→ **Provided records**
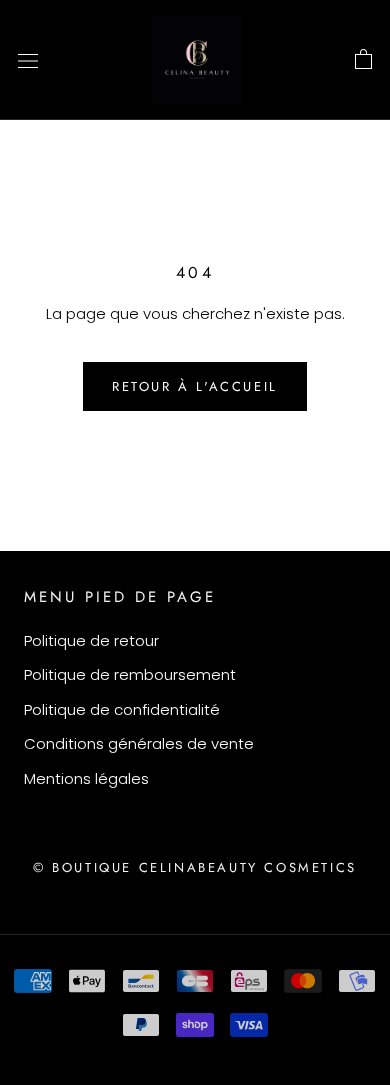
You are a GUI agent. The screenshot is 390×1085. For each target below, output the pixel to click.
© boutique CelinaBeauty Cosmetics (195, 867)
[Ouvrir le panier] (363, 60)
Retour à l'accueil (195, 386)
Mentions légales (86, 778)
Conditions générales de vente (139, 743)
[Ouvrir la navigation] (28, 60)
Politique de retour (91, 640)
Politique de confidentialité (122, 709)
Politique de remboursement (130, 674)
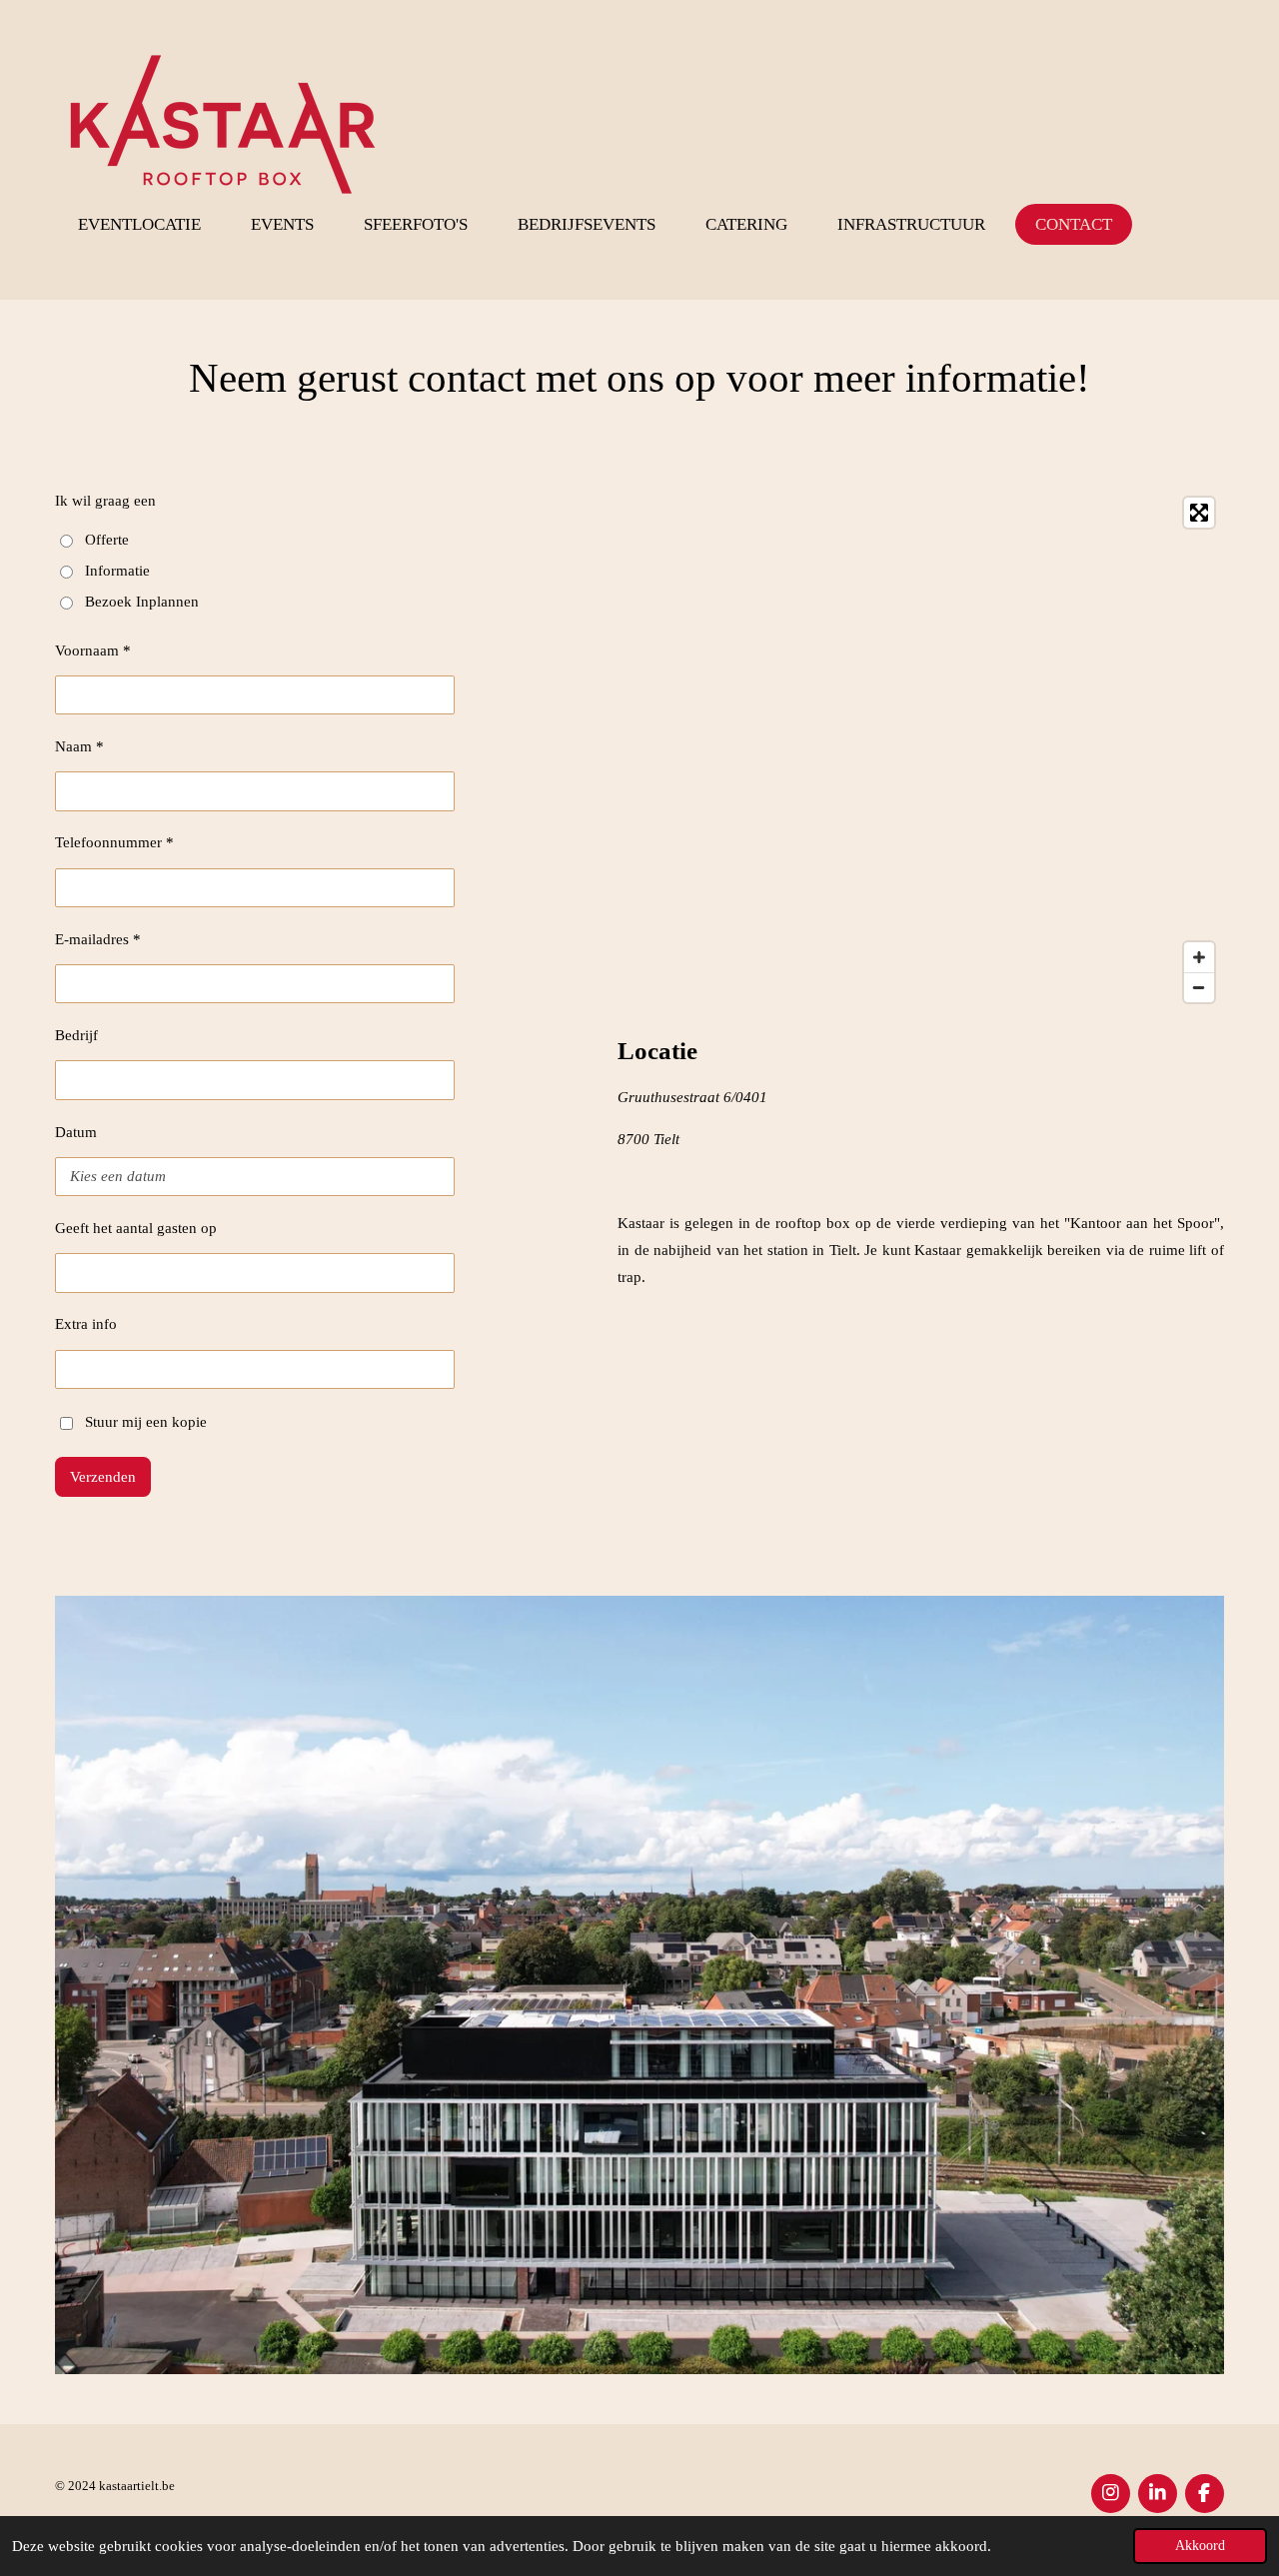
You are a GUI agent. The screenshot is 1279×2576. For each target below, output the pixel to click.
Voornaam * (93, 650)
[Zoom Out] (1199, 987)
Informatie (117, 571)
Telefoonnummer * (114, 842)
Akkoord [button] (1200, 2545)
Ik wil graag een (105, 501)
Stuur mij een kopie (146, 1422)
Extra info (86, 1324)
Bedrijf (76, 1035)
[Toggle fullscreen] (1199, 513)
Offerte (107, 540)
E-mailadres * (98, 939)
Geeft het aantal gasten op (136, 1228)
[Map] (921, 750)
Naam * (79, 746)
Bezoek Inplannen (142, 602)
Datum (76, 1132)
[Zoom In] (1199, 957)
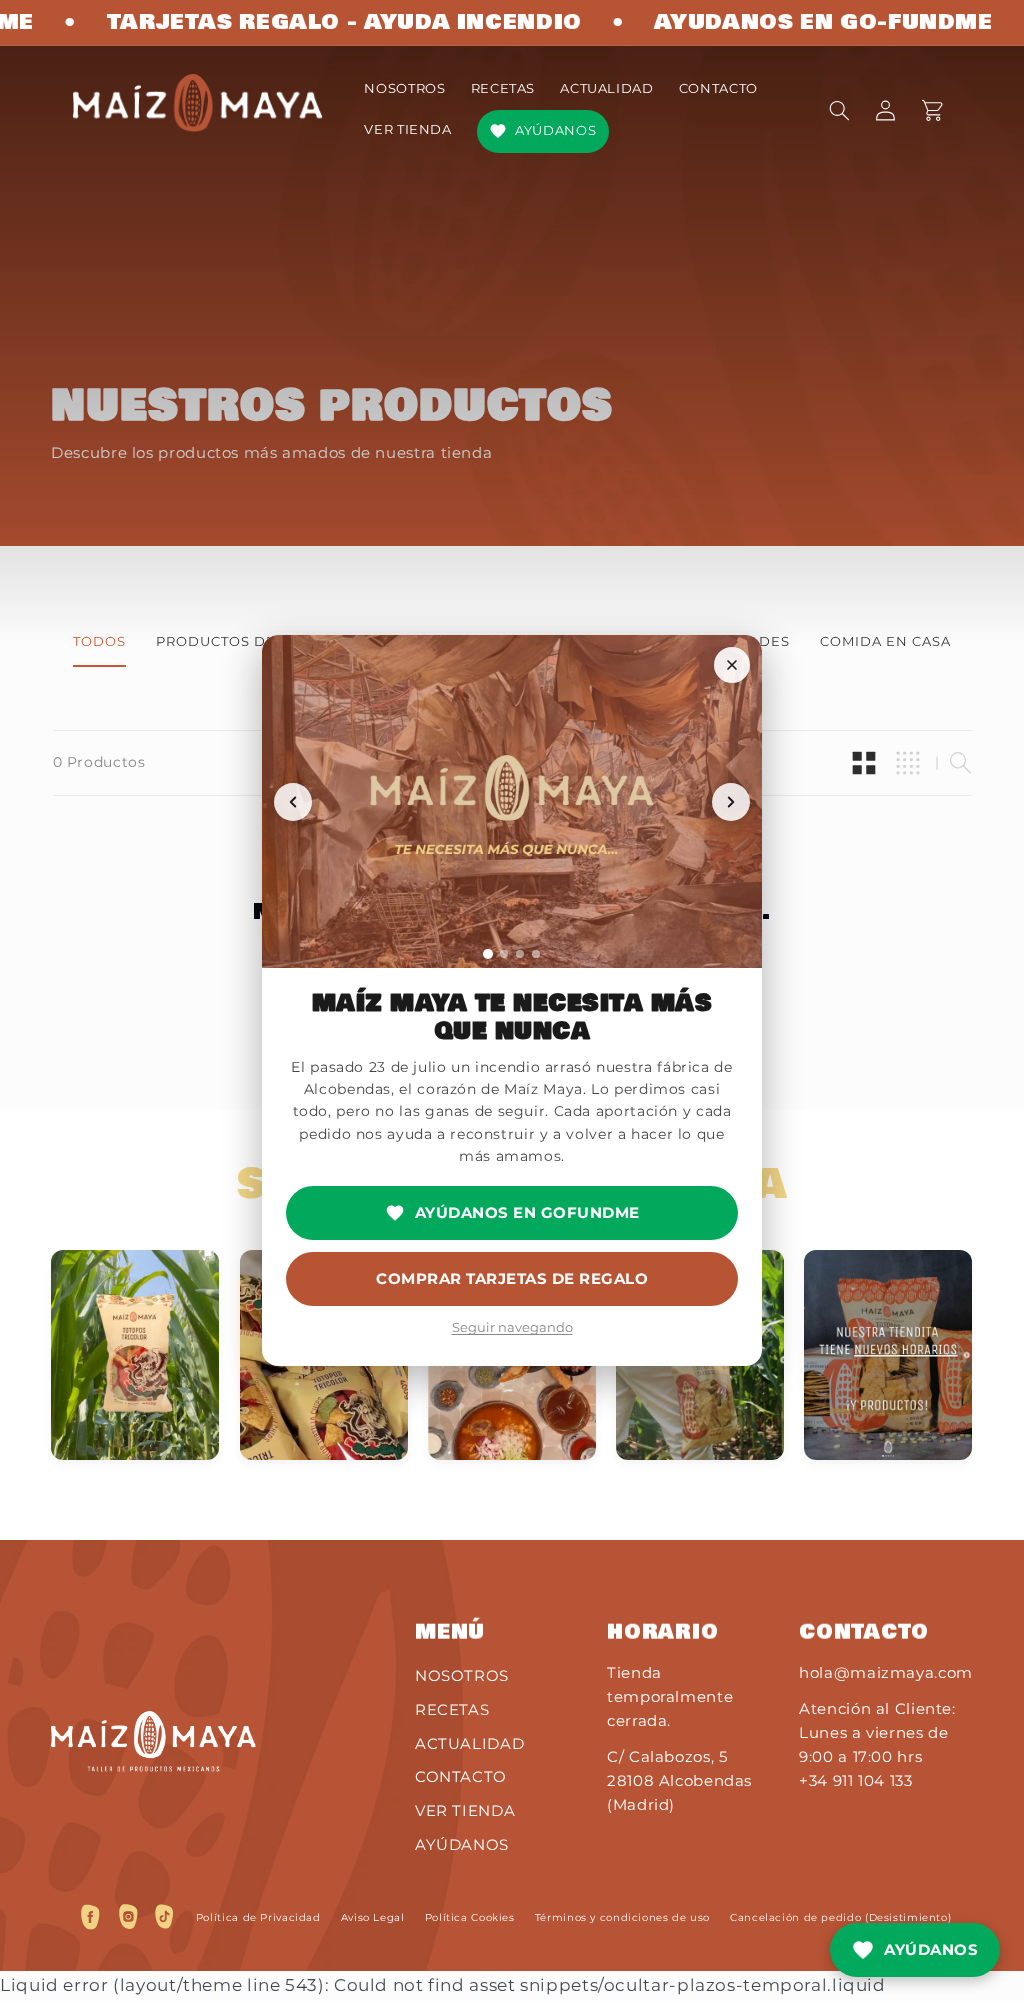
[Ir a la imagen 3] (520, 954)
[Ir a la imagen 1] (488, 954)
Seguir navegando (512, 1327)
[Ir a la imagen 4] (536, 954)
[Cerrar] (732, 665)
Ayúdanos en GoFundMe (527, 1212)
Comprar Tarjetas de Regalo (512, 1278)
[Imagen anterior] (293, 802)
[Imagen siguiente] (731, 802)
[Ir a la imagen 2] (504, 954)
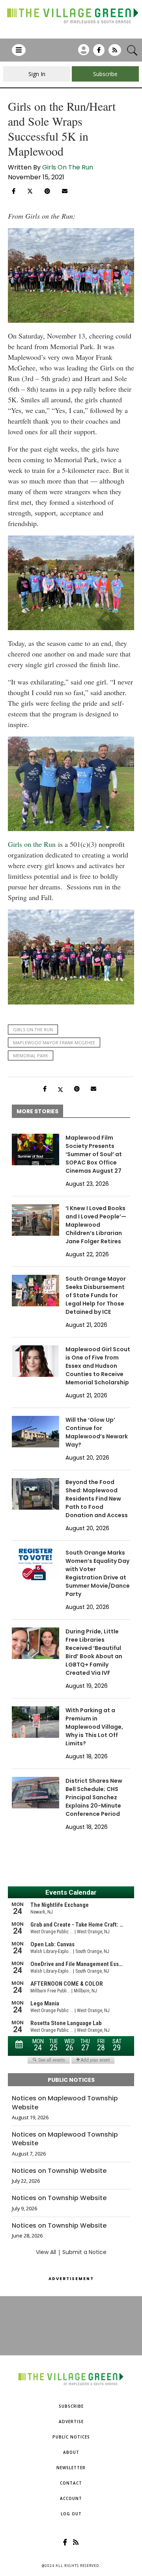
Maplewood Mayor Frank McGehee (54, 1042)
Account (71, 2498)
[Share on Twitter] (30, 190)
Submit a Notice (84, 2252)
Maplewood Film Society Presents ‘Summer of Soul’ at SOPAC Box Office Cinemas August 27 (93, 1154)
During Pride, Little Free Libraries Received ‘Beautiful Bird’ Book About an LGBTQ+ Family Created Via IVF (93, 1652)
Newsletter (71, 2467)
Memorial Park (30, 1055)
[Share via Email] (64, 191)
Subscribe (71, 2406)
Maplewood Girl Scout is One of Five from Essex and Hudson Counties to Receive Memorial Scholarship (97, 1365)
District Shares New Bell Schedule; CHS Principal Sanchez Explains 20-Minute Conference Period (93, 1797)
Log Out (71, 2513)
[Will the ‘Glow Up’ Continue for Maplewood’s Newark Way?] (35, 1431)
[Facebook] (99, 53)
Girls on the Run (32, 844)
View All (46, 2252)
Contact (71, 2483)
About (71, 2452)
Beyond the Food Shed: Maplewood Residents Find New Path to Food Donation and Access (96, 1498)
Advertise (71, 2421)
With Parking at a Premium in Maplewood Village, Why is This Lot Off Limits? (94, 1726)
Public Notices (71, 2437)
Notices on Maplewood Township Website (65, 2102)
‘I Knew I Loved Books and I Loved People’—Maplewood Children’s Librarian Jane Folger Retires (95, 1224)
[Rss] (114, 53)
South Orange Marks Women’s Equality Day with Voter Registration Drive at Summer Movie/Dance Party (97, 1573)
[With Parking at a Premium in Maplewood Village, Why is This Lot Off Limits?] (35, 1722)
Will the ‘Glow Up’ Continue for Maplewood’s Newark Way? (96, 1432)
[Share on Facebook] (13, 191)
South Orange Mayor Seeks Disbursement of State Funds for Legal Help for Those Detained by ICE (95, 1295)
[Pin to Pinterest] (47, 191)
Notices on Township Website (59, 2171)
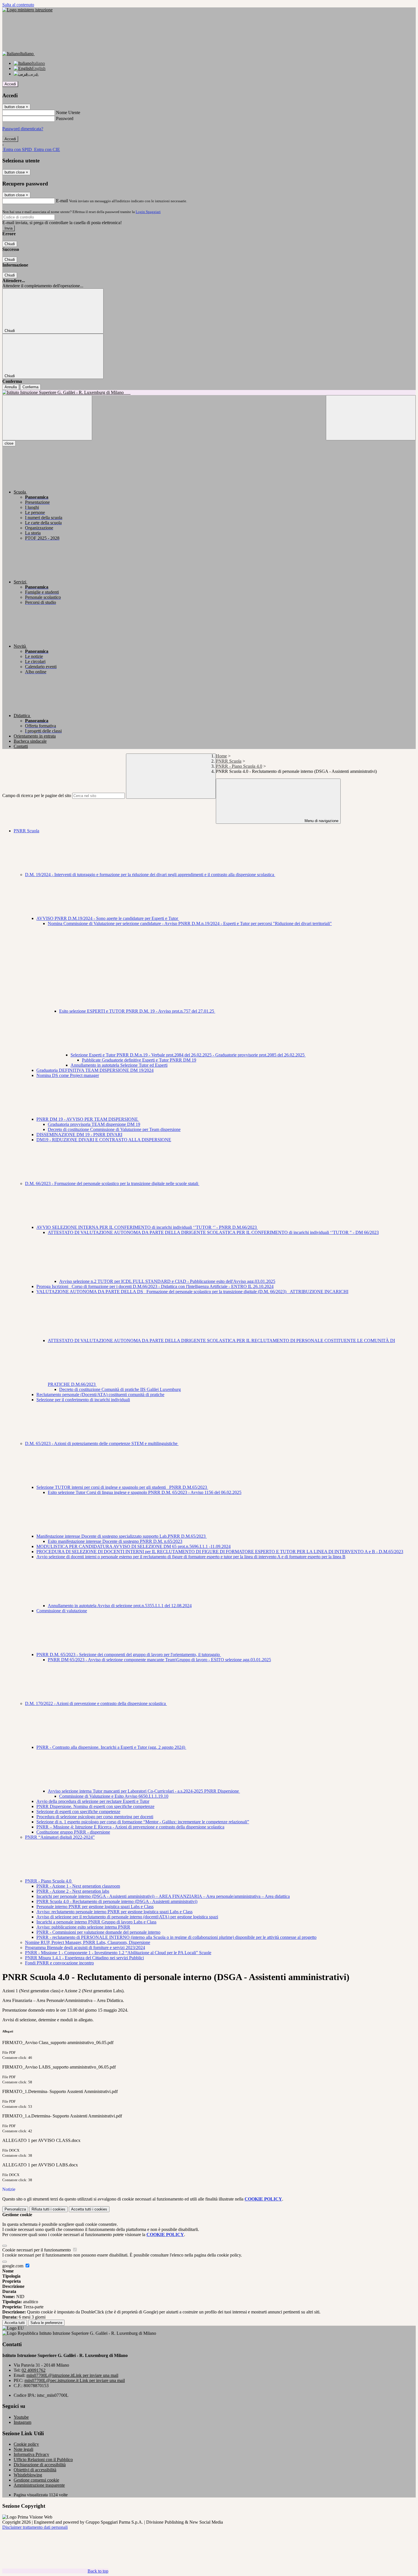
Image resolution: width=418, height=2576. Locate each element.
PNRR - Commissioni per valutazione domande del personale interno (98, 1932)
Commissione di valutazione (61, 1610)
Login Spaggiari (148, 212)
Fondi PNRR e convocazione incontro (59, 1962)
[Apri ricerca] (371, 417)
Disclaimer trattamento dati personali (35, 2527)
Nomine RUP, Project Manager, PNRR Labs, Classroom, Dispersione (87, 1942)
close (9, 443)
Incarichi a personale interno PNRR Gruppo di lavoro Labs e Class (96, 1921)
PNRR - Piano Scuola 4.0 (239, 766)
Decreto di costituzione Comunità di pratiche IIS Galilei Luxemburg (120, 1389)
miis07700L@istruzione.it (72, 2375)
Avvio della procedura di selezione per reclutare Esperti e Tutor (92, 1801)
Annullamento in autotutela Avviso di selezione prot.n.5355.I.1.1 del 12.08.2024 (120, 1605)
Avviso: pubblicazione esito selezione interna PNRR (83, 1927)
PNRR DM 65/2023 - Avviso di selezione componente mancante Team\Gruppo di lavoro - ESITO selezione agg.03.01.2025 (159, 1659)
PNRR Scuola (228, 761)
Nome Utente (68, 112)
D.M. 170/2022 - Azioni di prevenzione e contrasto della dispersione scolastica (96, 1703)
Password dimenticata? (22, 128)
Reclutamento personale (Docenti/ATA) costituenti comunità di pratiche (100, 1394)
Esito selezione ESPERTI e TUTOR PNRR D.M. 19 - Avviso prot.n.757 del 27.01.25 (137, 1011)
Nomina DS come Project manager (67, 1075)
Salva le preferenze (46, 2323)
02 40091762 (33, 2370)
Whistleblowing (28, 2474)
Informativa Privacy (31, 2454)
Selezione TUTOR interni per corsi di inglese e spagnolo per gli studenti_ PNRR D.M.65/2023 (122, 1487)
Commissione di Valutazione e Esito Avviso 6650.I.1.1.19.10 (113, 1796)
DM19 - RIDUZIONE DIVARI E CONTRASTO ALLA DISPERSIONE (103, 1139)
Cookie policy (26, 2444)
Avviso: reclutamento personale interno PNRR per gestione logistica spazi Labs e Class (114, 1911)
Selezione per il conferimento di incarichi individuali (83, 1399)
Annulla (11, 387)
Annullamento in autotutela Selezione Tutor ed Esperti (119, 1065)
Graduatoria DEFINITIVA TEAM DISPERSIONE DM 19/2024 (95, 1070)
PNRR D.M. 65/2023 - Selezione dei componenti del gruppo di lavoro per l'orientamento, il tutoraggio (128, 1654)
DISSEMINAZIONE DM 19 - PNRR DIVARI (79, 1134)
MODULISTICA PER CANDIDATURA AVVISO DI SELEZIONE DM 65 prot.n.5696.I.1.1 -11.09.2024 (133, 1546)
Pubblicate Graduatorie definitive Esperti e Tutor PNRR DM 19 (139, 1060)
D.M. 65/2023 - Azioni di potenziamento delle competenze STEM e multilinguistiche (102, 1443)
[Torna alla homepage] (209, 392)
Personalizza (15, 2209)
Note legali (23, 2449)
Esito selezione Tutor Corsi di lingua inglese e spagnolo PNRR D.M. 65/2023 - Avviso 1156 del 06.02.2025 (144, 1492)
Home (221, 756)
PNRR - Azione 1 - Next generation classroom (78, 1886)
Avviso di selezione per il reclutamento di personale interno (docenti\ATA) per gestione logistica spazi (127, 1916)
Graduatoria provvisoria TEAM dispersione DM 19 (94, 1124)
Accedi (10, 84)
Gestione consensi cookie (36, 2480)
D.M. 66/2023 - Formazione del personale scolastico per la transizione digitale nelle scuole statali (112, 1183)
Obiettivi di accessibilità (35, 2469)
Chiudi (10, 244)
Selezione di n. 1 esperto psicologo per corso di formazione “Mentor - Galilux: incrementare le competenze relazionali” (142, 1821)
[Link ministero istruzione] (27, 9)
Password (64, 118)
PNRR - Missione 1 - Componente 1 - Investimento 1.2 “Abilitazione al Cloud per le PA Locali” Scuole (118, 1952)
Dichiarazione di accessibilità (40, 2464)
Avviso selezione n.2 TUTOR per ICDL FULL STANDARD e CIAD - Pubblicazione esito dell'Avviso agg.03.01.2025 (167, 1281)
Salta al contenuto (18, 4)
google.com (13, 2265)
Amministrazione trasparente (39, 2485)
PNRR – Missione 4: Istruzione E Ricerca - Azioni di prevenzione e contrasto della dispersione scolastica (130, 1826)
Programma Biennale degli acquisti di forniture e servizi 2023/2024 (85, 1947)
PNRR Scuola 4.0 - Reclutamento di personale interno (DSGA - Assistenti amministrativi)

→ **Goal of the exercise**
Could you set down, word for word, only the lines above from the line with "Home (221, 756)" to the line with "Dichiarazione di accessibilità (40, 2464)", including both?

→ **Finished exercise**
Home (221, 756)
PNRR - Azione 1 - Next generation classroom (78, 1886)
Avviso di selezione per il reclutamento di personale interno (docenti\ATA) per gestione logistica spazi (127, 1916)
Graduatoria provvisoria TEAM dispersione DM 19 (94, 1124)
Accedi (10, 84)
Gestione consensi cookie (36, 2480)
D.M. 66/2023 - Formazione del personale scolastico per la transizione digitale nelle scuole statali (112, 1183)
Obiettivi di accessibilità (35, 2469)
Chiudi (10, 244)
Selezione di n. 1 esperto psicologo per corso di formazione “Mentor - Galilux: incrementare le competenze relazionali” (142, 1821)
[Link ministero istruzione] (27, 9)
Password (64, 118)
PNRR - Missione 1 - Componente 1 - Investimento 1.2 “Abilitazione al Cloud per le PA Locali” Scuole (118, 1952)
Dichiarazione di accessibilità (40, 2464)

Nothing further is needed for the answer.